Even within designs built for FPGAs there can be large differences. You would expect vendor to vendor differences, but there can be surprises within vendor portfolios. For example, the premium to implement a data encrypter/decrypter over an encrypter-only design can range from a modest 10% with lots of resource sharing to around twice the size in the worst case.
Another significant variable relates to the key expansion system that is used in the AES process to encrypt the plain text. The algorithm to calculate these keys can be implemented in either the FPGA hardware or in software on an external processor. A software approach may be suitable for low throughput schemes with spare processing cycles, but this will not be the case for high performance and is counter-intuitive if you have decided to use hardware acceleration. However, the key expander can be resource intensive and can double the design size, although it is normally included in the resource estimates.

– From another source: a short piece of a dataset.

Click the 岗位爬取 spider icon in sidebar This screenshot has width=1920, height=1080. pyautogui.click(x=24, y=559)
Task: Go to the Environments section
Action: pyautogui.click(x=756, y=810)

Vendor to vendor differences can be even more surprising. A comparison of data sheets for a similar configuration can result in significant throughput differences from similar resources. The explanation, (to some degree, at least) can be resolved by the data width used or the features provided.
Another variable that is worth considering is the clock frequency used to achieve the throughput. The relationship is given by:
Throughput (Mbps) = 128 * f<> / number of cycles
... where the number of cycles depends on the key size and the data width and can range from 1 to over 600.
The engineering costs of a high clock speed are higher power consumption and more difficult timing closure. FIFOs and flow control of data may be required if the core runs at a different speed to the rest of the design, adding both cost and complexity.